## Page text
|
Message-ID: <CAFrh3J_7NP0z2eyusSOmMnKc-5o-PjXG-E3OmncUUYB951Fvfg@mail.gmail.com>
Date: Wed, 16 Feb 2022 16:53:31 -0500
From: Satadru Pramanik <satadru@...il.com>
To: Rich Felker <dalias@...ifal.cx>
Cc: musl@...ts.openwall.com
Subject: Re: Re: musl getaddr info breakage on older kernels
I was looking at that commit too. I've started a build with that reverted
and should be able to check back on that tomorrow.
On Wed, Feb 16, 2022 at 4:33 PM Rich Felker <dalias@...ifal.cx> wrote:
> On Wed, Feb 16, 2022 at 01:44:35PM -0500, Satadru Pramanik wrote:
> > The only change to socket.c I'm seeing is use __socketcall to simplify
> > socket()
> > <
> https://git.musl-libc.org/cgit/musl/commit/?id=7063c459e7dbd63c2c94e04413743abab5272001
> >,
> > so maybe it would make sense for me to try building with that reversed?
>
> That should not be a functional change, but you may be overlooking
> commit c2feda4e2ea61f4da73f2f38b2be5e327a7d1a91, which was: using the
> new (added in 4.3) individual socket syscalls instead of the legacy
> multiplexed SYS_socketcall. It's supposed to fall back to using the
> old ones, but perhaps something goes wrong on your kernel that's
> preventing it. I'm not sure what the mechanism by which it works when
> straced/single-stepped could be, though, but if it's a weird kernel
> bug anything is possible.

## Direction
In the mailing-list message, in which version were the individual socket syscalls that replace the legacy multiplexed SYS_socketcall added?

## Stored data

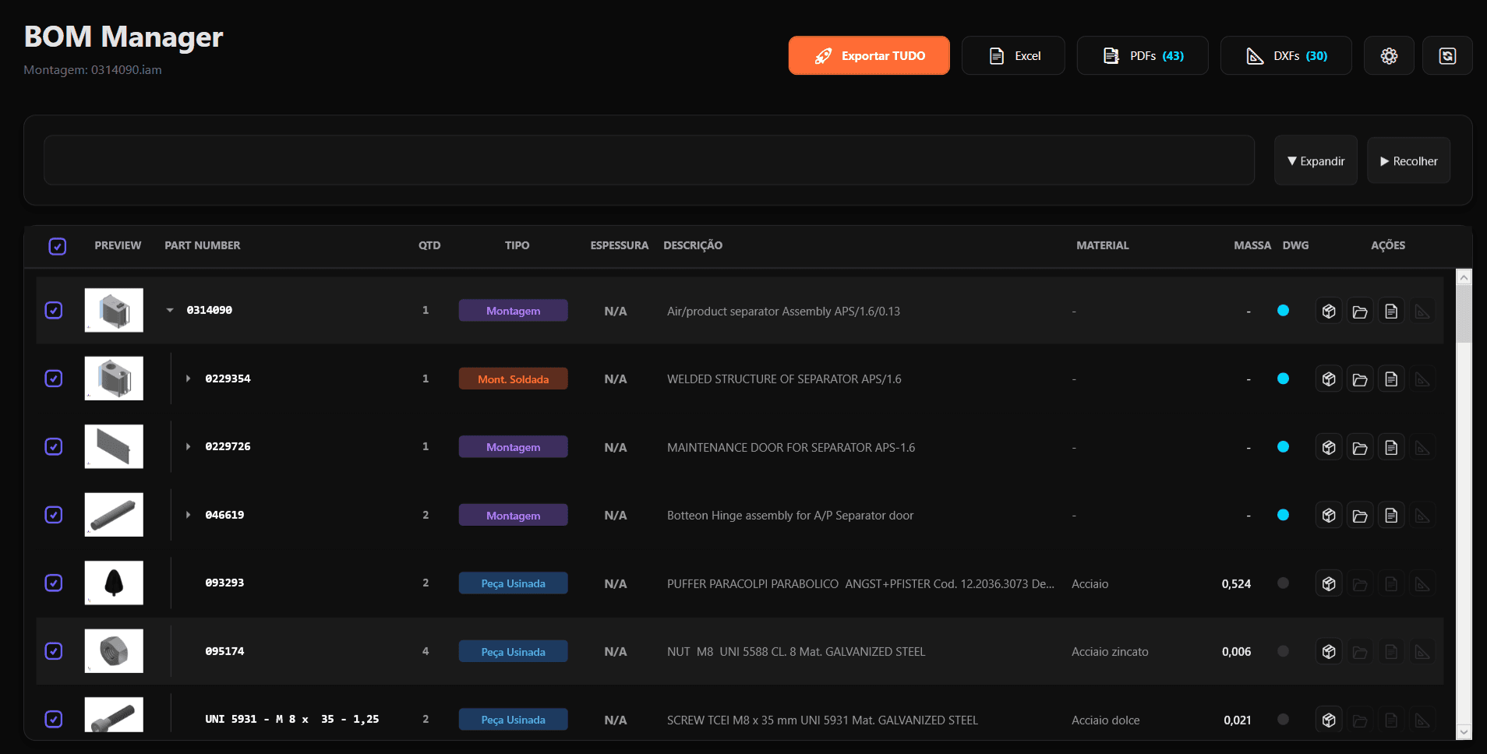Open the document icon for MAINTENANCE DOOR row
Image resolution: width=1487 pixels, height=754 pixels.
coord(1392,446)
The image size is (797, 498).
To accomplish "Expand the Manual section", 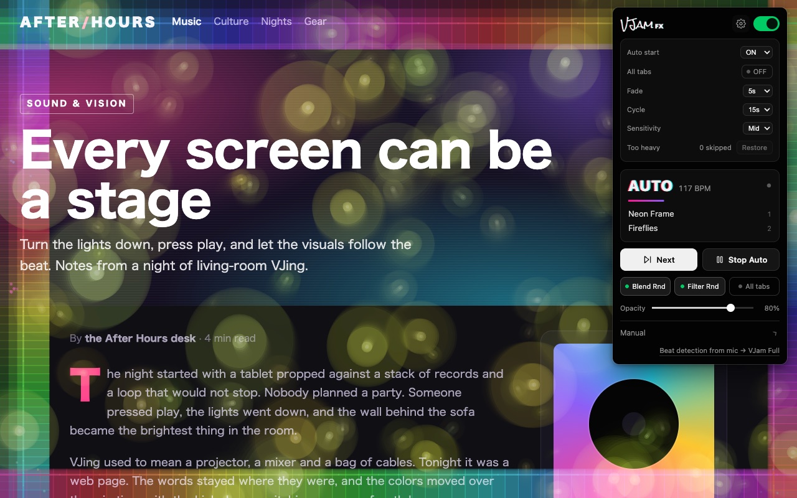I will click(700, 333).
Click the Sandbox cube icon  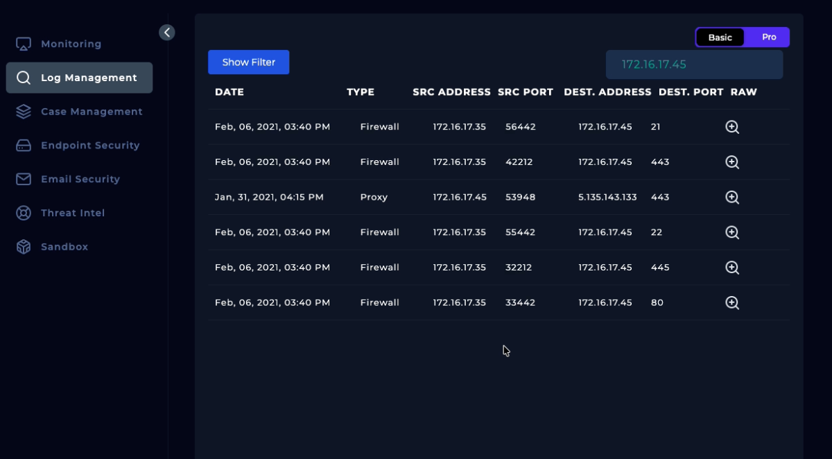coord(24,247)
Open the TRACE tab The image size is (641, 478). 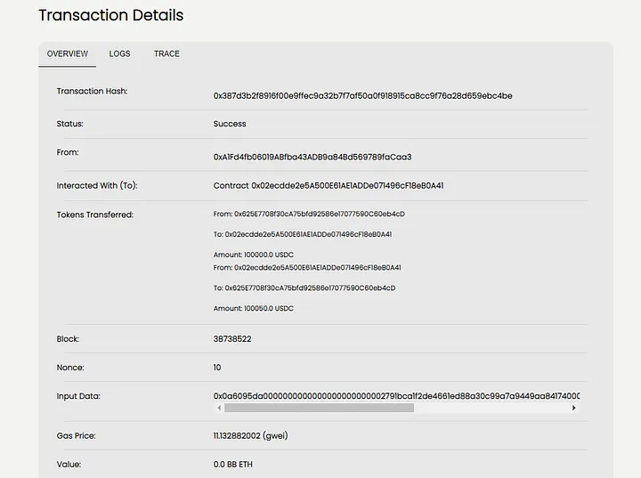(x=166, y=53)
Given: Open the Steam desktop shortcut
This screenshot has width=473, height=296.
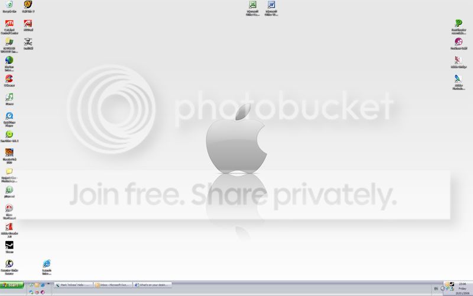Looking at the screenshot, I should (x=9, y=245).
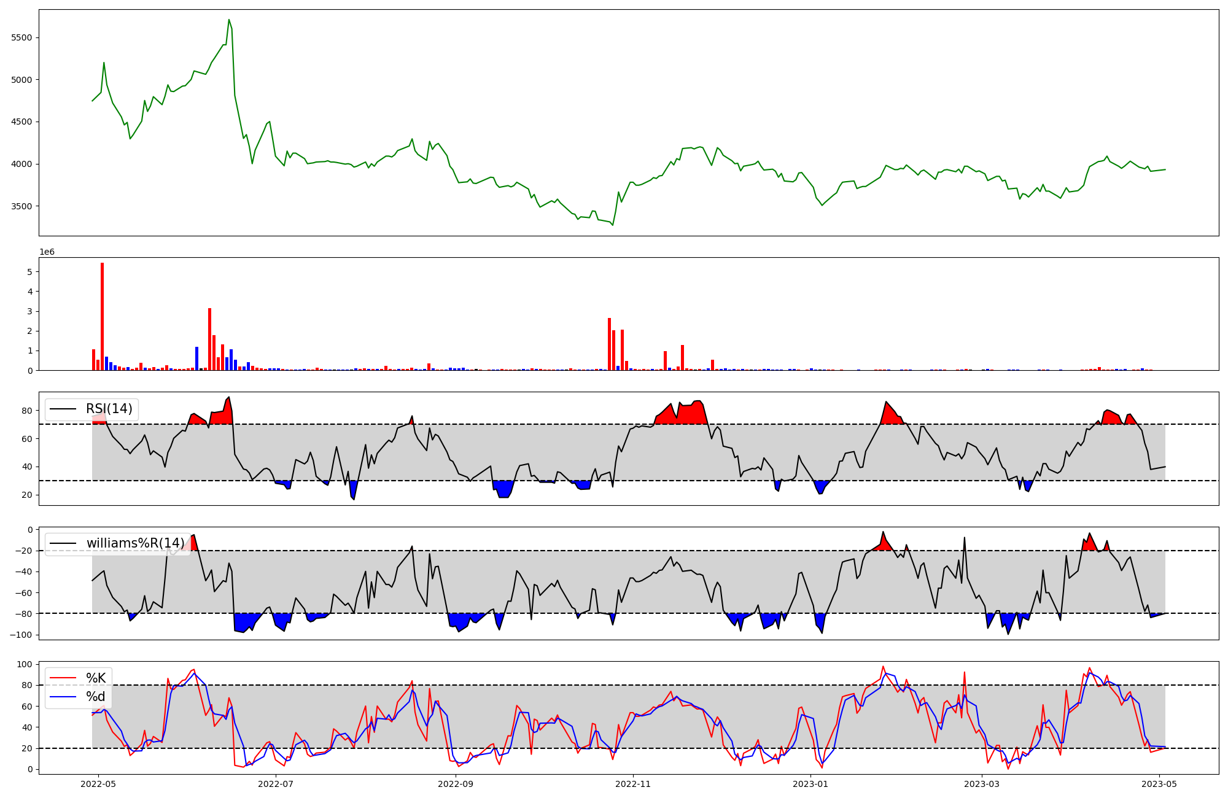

* * *

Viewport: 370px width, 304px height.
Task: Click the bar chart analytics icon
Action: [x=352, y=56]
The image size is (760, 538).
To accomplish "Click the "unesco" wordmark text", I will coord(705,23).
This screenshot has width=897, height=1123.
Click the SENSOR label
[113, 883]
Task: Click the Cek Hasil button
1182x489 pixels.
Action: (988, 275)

## Result for this exercise
4.3